## Action item
Copy each line of the records below that mentions the word "agent".
Top of Material for this exercise
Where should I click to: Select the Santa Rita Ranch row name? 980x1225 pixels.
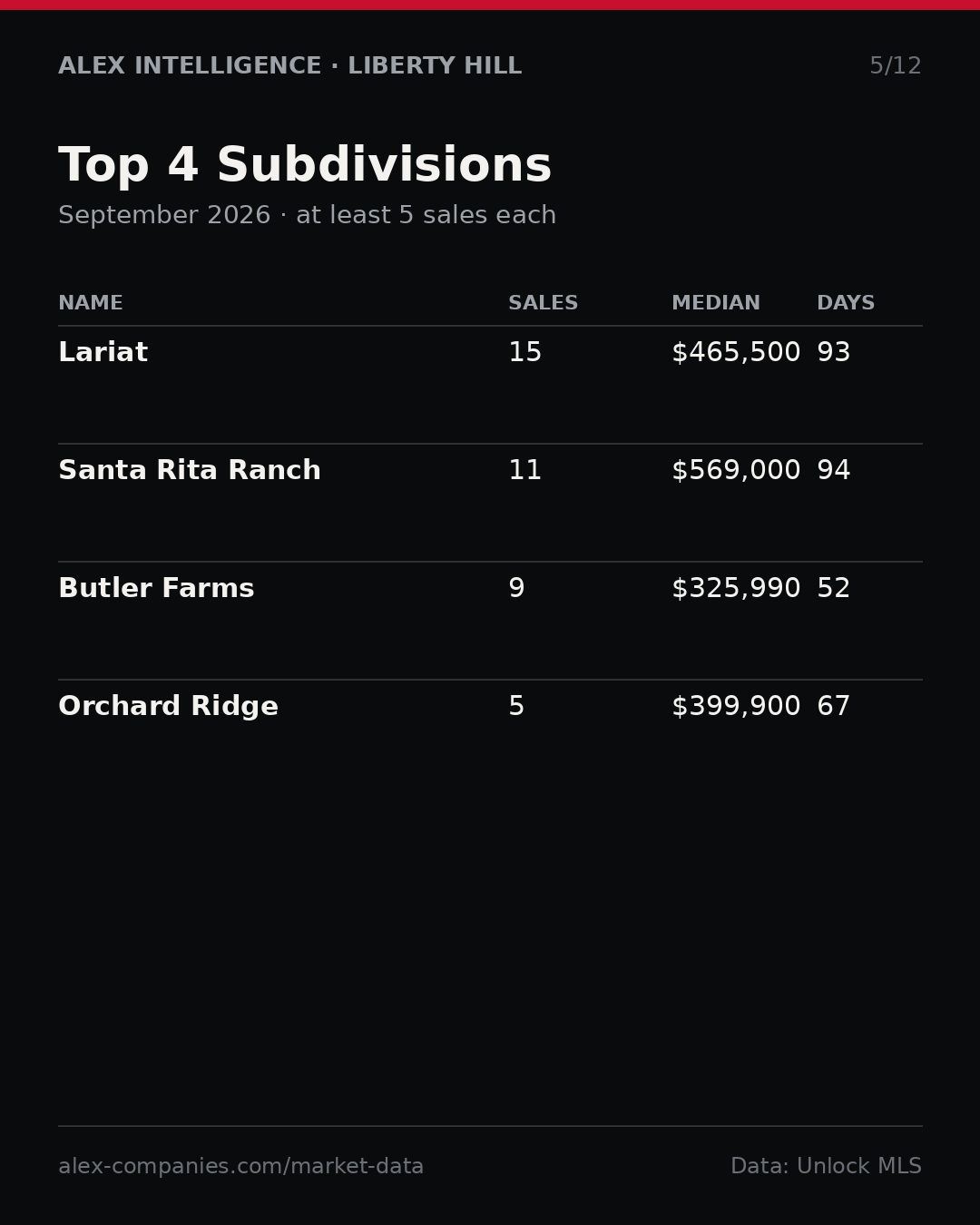[x=190, y=471]

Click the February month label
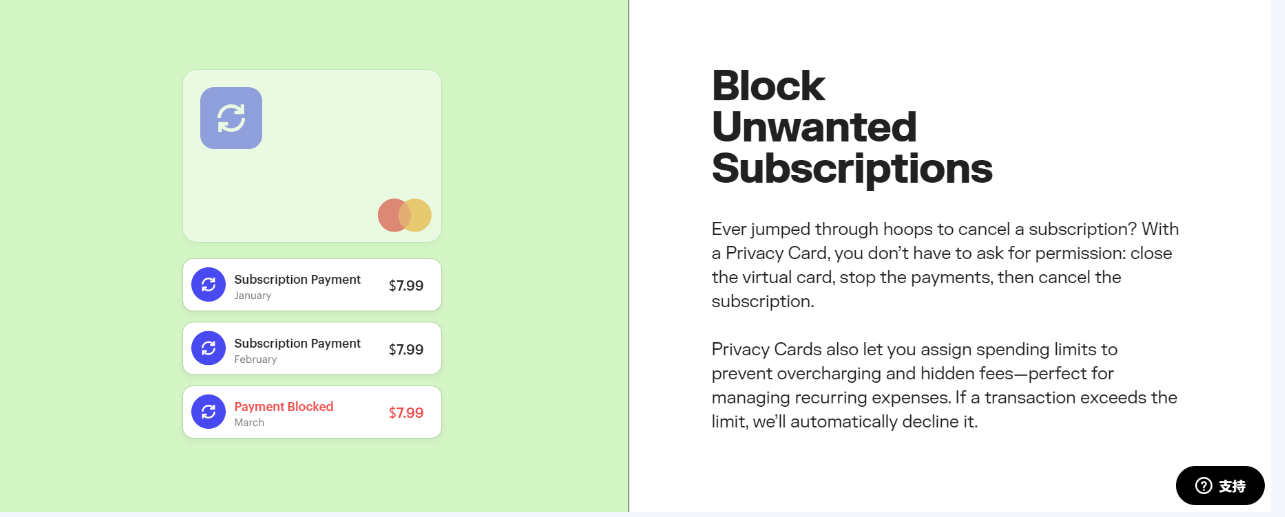(255, 360)
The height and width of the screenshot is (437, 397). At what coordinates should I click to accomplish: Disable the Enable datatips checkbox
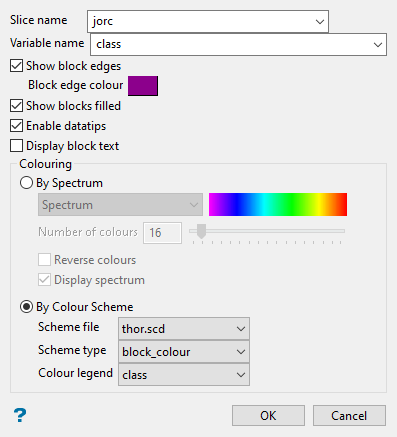coord(16,126)
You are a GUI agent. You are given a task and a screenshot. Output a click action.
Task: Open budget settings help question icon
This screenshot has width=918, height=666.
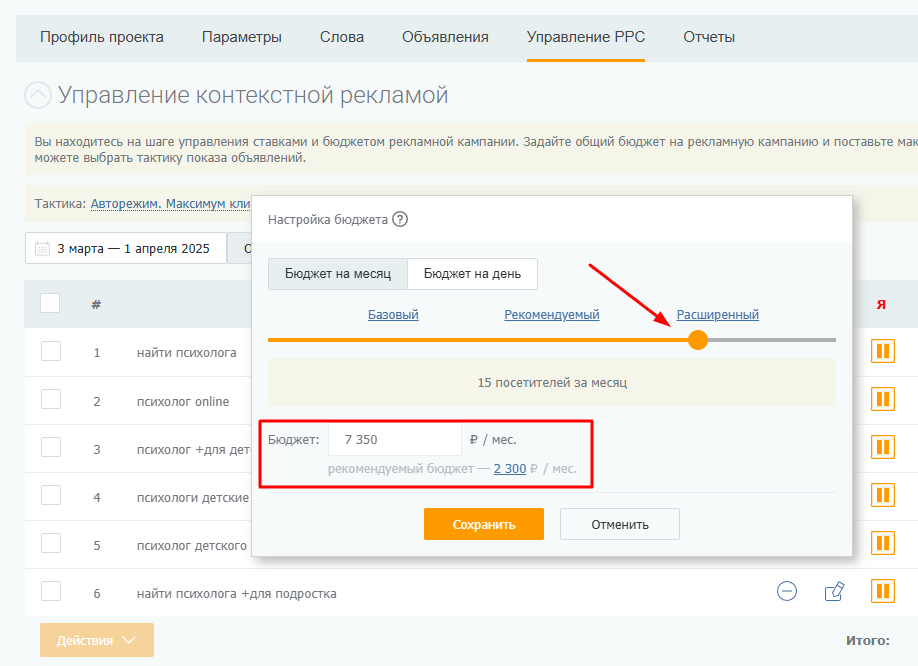click(400, 219)
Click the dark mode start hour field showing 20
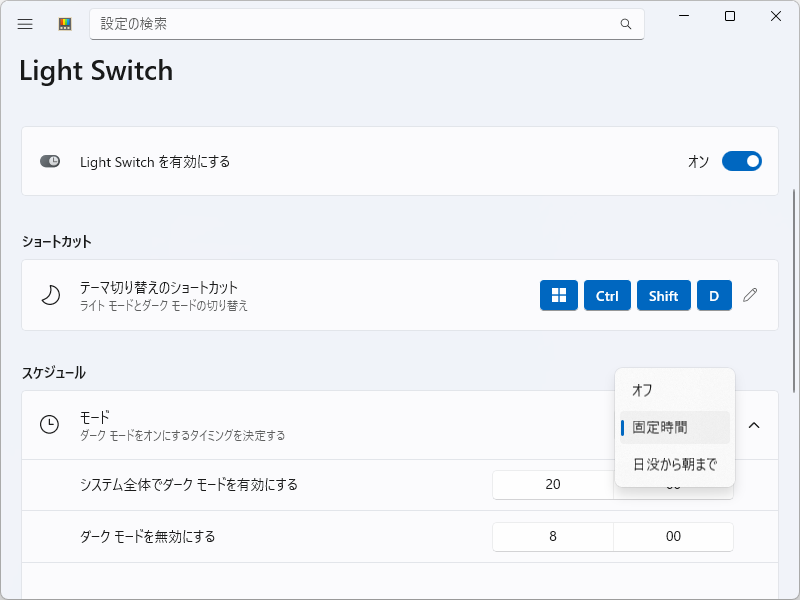 click(x=552, y=485)
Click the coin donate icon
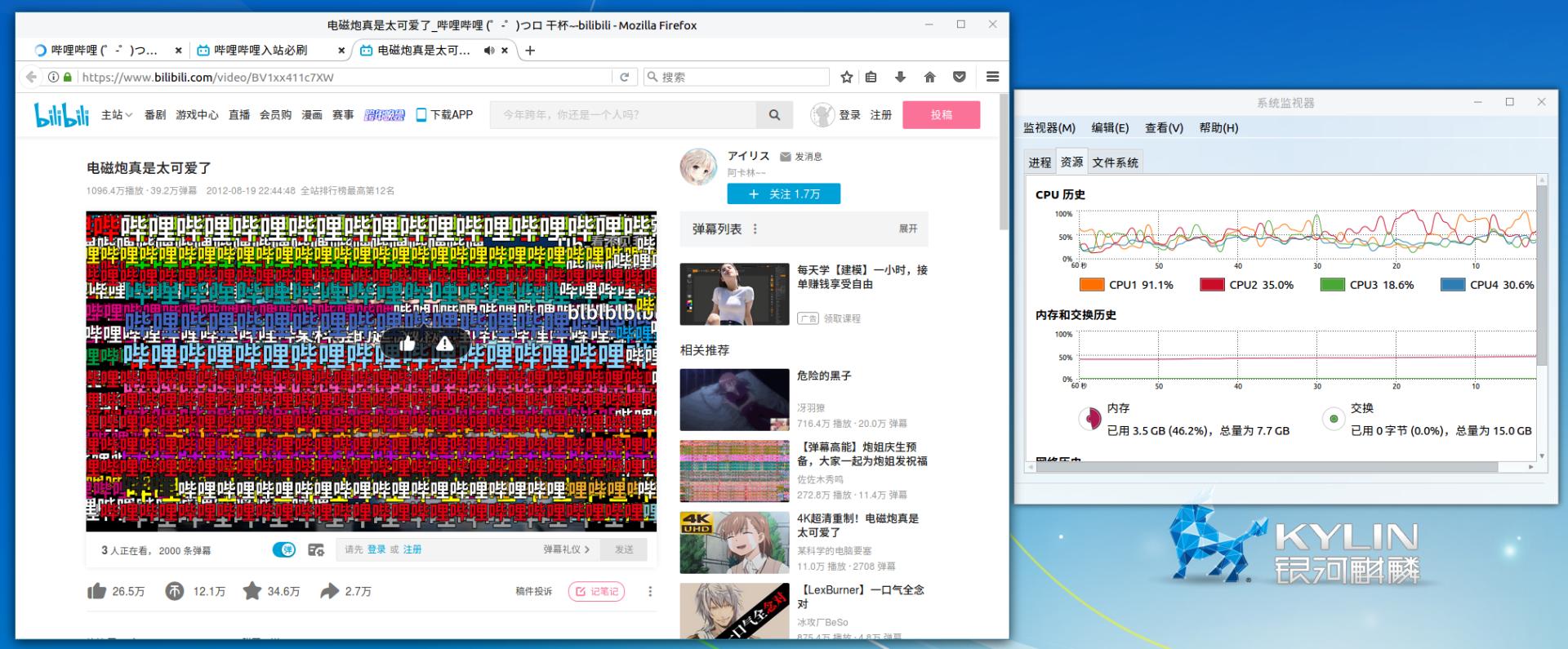Image resolution: width=1568 pixels, height=649 pixels. point(175,591)
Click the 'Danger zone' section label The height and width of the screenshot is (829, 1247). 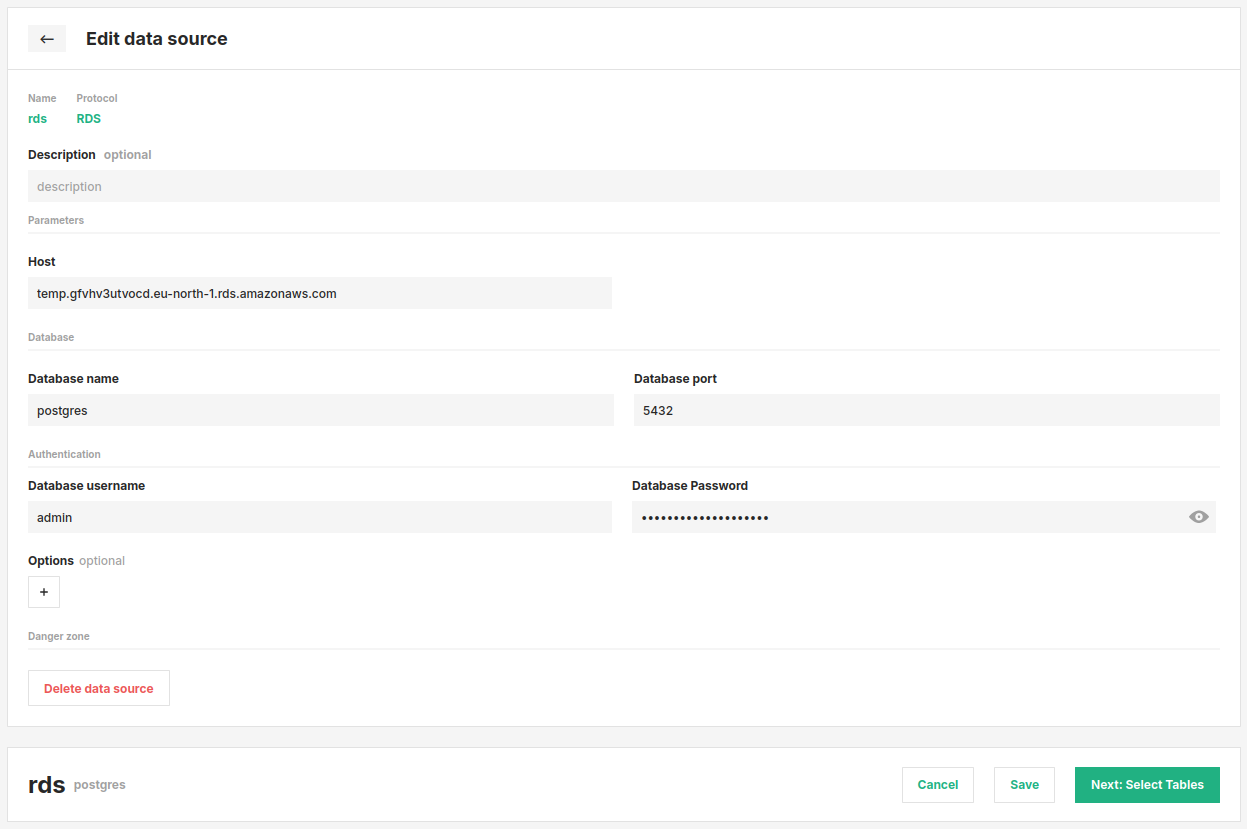[59, 636]
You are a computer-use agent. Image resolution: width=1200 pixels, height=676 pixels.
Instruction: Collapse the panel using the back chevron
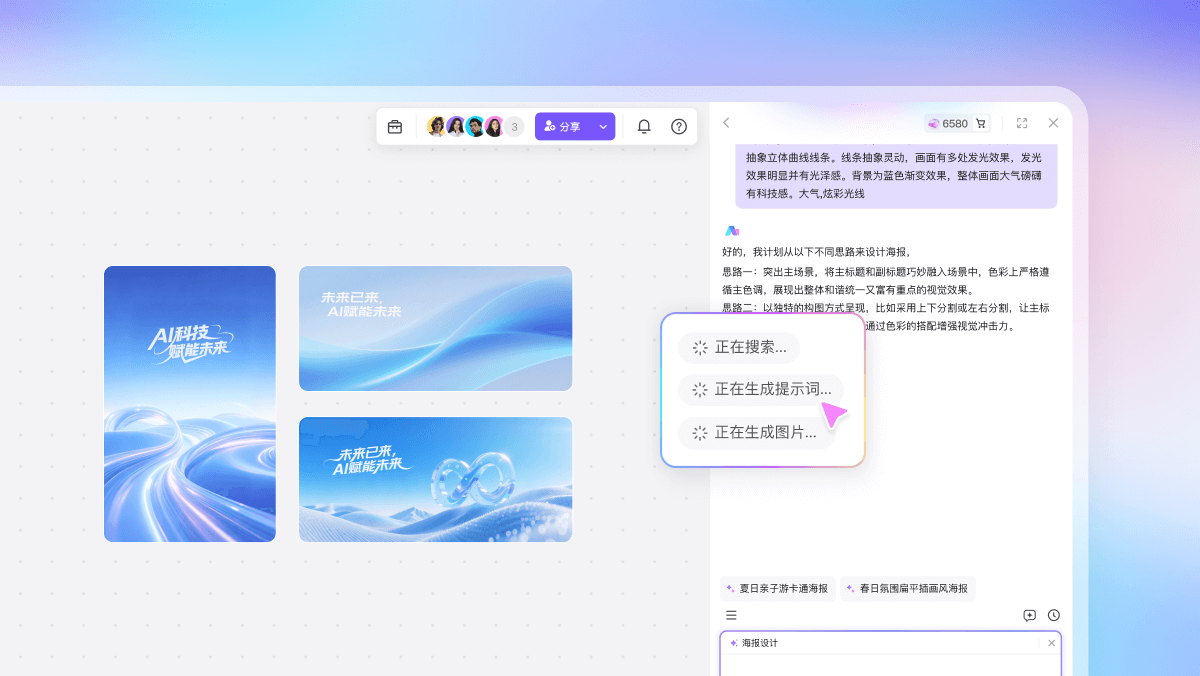726,123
Bottom of Material for this exercise
## The completed task
You are a GUI agent. You are given a task and a screenshot. Output a click action.
You are a computer-use agent. Image resolution: width=1200 pixels, height=676 pixels.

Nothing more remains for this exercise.